Le récit affecte encore plus le lecteur du fait qu'il n'y a pas de héros à proprement parler. Certes l'issue est connue d'avance, et la veuve et ses alliés luttent pour la justice contre un système administratif tout puissant, faisant penser à l'héroïsme de David contre Goliath. Mais le lecteur peut aussi choisir de ne voir que l'obstination de Fernande pour satisfaire sa vision personnelle de la justice, une ambition mesurée et avouée du député André Berthon, la responsabilité de Louis Barthou et des généraux de maintenir un système qui donne du sens au sacrifice de la majorité des soldats pendant la guerre de 14-18. Dans le même temps, la reconstitution historique est assez consistante pour montrer le coût écœurant en vies humaines. Les dialogues s'avèrent très fins, dépourvus de plaidoyers démonstratifs, d'exposés magistraux. Quasiment incidemment, l'absurdité de la guerre s'impose de manière inéluctable : fuir la mort assurée sur le champ de bataille, passer deux hommes par les armes sans jugement, faire tuer des français par des français. Ces constats deviennent encore plus monstrueux car ils sont évoqués par des individus en civils après la fin de la guerre, rendant compte de l'obscénité de ces carnages dans la boue, par rapport à la normalité des conditions dans lesquelles ils sont relatés en temps de paix, par des civils qu'il est devenu difficile de se représenter en uniforme de soldat dans les tranchées, avec les obus éclatant autour. Sans donner de leçon, la narration montre le processus systémique implacable, inique et absurde qui ne laisse aucune échappatoire à ces êtres humains accusés de trahison, alors qu'ils ont obéi aux ordres les plaçant sur des champs de bataille où ils pouvaient mourir à tout instant.

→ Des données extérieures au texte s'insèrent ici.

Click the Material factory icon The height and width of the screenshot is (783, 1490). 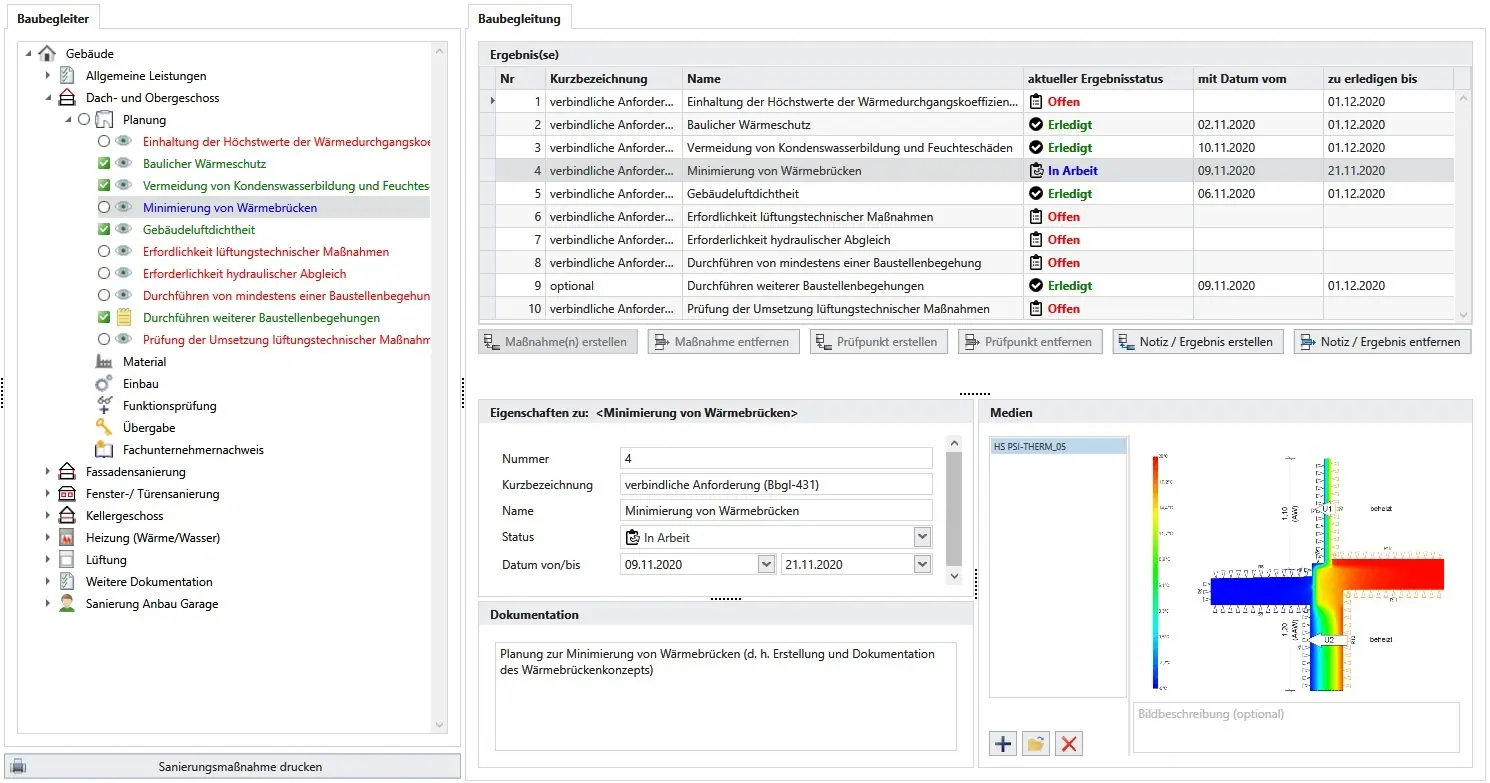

A priori, le lecteur peut se demander s'il a vraiment envie de lire ce témoignage sous forme de bande dessinée, sur une réhabilitation judiciaire dont il connaît l'issue avec des dessins qui semblent trop classiques. Au sortir de sa lecture, il est sous le coup d'une narration visuelle extraordinaire, d'une construction de récit d'une intelligence exceptionnelle, et d'une histoire vraie honnêtement racontée, sans démagogie ni romantisme, à la portée universelle. Chef d'œuvre.
D'abord, merci du clin d'œil : ça me va droit au cœur !
RépondreSupprimerEnsuite, quel plaisir de redécouvrir par ton commentaire cet album qui m'avait tellement plu. J'aime beaucoup ton explication du mécanisme narratif de cet ouvrage, ainsi que la différence de perception entre "premier coup d'œil" et "immersion" et la réaction qui en résulte.
Et je suis d'autant plus ravi qu'il t'ait emballé autant sinon plus que moi.
P-S : Je ne savais pas que ces colonnes portaient le nom de "Morris". Ni qu'une partie avait été remplacée par des colonnes Wilmotte, plus modernes, certes, mais certainement moins jolies.
Oui, je te remercie car ça a été un coup de cœur : quand bien même je l'aurais feuilleté je me serais arrêté à la surface et je n'aurais jamais été jusqu'à le lire. J'avoue tout : moi aussi, j'ai versé une larme.